At this point I found that the only way to get the Link Detected: yes back was to cold boot the machine using the power button. Ctrl-Alt-Del sometimes seemed to work but the only reliable way to get it working again was to power off/on. This was repeatable on every boot, link would connect, things would work for some time - never more than about one minute, sometimes going away before I could even login to ping things.

I have two of these cards installed, one in a machine with tuned set to profile powersave which exhibits the problem. The other is set to profile virtual-host and does not. I have swapped SFN8522 cards between the 2 systems and both work in the virtual-host system and both fail in the one in powersave mode.

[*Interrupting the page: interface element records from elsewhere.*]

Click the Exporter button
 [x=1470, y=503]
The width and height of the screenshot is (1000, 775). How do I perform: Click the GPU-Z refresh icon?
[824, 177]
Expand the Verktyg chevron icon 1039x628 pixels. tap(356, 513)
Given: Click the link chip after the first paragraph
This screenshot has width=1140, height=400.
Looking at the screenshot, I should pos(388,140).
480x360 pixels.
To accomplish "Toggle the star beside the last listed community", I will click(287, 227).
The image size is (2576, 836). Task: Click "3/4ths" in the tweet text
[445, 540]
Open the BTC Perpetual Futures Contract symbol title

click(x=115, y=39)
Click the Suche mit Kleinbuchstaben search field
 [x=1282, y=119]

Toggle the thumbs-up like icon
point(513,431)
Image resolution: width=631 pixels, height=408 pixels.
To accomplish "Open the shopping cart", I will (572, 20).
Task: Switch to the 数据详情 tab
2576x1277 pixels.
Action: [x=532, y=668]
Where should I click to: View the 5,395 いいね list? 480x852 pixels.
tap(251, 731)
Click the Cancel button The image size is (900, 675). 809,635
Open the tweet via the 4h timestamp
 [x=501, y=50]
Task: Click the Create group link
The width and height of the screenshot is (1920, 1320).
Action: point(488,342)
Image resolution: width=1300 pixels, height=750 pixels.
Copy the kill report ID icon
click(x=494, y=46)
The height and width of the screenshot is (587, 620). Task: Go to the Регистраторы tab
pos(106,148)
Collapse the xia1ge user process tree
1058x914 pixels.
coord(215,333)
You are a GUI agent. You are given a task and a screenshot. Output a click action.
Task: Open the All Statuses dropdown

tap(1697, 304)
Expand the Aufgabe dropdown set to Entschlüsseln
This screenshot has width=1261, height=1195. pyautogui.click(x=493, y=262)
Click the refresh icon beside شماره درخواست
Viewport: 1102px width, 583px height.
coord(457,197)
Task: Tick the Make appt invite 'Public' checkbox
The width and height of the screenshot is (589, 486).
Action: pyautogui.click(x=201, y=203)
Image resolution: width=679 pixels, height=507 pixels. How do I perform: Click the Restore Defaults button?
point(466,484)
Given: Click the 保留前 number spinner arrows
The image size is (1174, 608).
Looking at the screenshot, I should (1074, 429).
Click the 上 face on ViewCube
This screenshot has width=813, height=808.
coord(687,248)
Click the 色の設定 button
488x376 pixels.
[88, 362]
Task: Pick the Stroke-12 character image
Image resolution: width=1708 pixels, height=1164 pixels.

After many many reboots into single user, multi-user, and emergency targets and activating the network manually with `ip`, then bringing up services one by one I found that `systemctl mask tuned` will stop this. I haven't experimented with tuned settings to see if I can get it to stop doing whatever it is that it's doing that breaks this.  I'm just thankful to have a working network connection again!

Expected Results:  
Network connection works reliably without needing power off/on!

	Link detected: yes


While debugging this problem I have used sfboot to reset the dual port adapter to all default settings, upgraded to latest Solarflare firmware:

    Firmware version:   v8.5.2
    Controller type:    Solarflare SFC9200 family
    Controller version: v8.5.0.1002
    Boot ROM version:   v5.2.2.1006
    UEFI ROM version:   v2.9.6.3

I actually use a profile called powersave-nodisk which is set to use the following 

# cat /etc/tuned/powersave-nodisk/tuned.conf 
[main]
summary=Optimize for low power consumption but leave storage alone
include=powersave

[disk]
devices=sdz

I have no sdz, I just wanted it to stop powering down the two spinning rust devices in my mdadm array.